Overall, for each variant, there was at least one AON that successfully corrected the splicing defect: AON-B for variant c.1938-724A>G, AON-B and AON-C for c.1938-621G>A and c.1938-619A>G, and AON-D for c.1938-514A>G. Most notably, in all these instances, the use of a single AON was enough to eliminate both the PE adjacent to the variant but also to block inclusion of the upstream PE1 to levels comparable to the WT control, or even lower. No changes in splicing were observed when the SON was delivered, indicating that the effect was directly promoted by the AON.

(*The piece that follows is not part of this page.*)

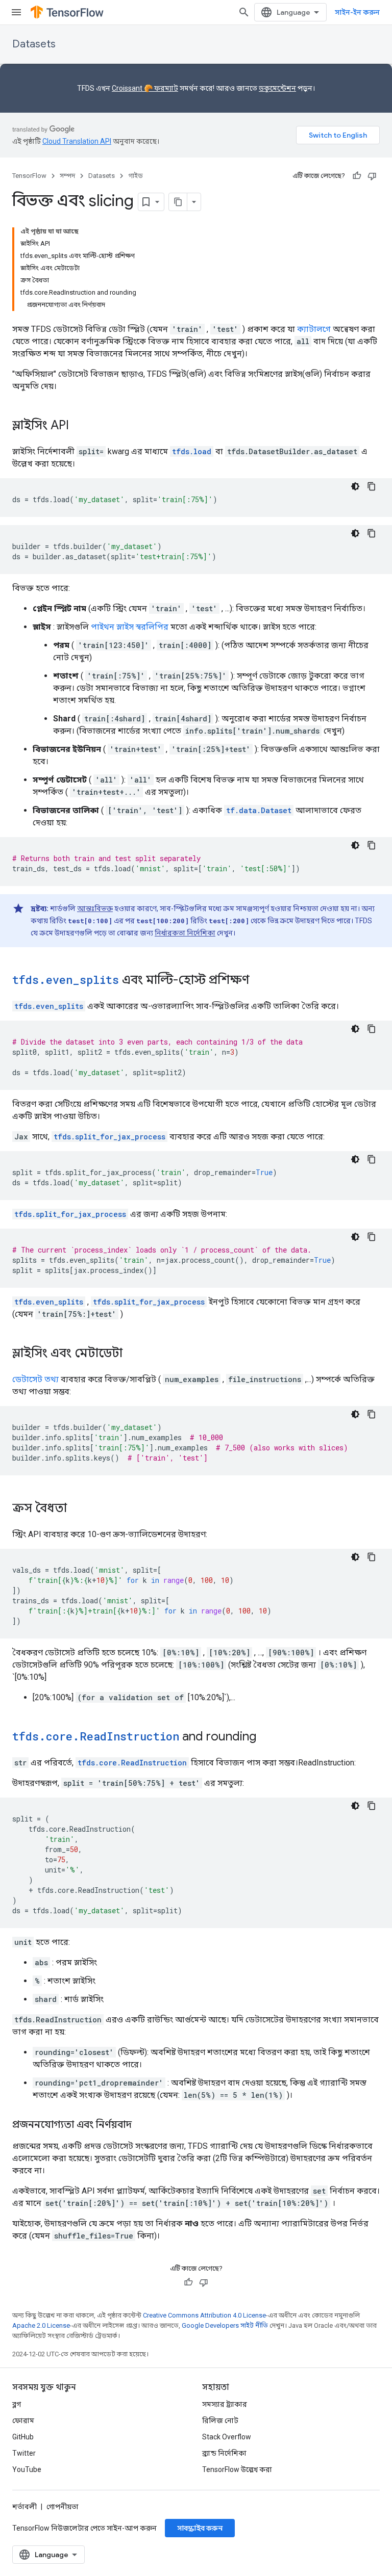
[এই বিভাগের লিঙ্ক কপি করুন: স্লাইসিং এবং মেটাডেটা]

ABCA4 intron 44 complex splicing defect rescue

The intron 44 variant c.6148-84A>T was first described by Khan and colleagues,¹³ and characterization of the splicing defect by midigene assays revealed a complex array of aberrant splicing that included the skipping of exon 45, inclusion of a 173-nt PE (PE6 in Fig. 1D), the inclusion of a longer PE of 221 nt (PE5 in Fig. 1D) on its own and concurrently to the skipping of exon 44. During this study, an additional PE (PE7 in Fig. 1D and Supplementary Fig. S2) of 154 nt was detected. All PEs share the same cryptic SDS at position c.6148-90, which was strengthened in the presence of the downstream variant, but made use of different cryptic SASs that are naturally present in intron 44. The two AONs selected to target these complex splicing defects were designed to bind to the common SDS of the PEs (AON-F) or the region containing the SAS of the shorter PEs (AON-E), which additionally overlaps with a strong exonic splicing enhancer (ESE) motif (Fig. 3A). Both AONs achieved high correction levels, i.e., 93.9% and 99.7%, after treatment with AON-E or AON-F, respectively. The aberrant splicing observed in AON-E-treated cells corresponded mainly with PE5 inclusion and in a smaller percentage to exon 45 skipping, while neither were observed after treatment with AON-F (Fig. 3B).

Discussion

Splice-altering variants in ABCA4 have become an attractive target for the development of novel therapies, particularly in the field of RNA splicing modulation. The effectiveness of AON molecules in restoring correct splicing in ABCA4 has been extensively demonstrated^{12,15,18–20} but remained unclear in complex splicing defects. In this study, we assessed the rescue efficacy of AONs in rescuing complex defects in two intronic regions of ABCA4, i.e., intron 13 and intron 44.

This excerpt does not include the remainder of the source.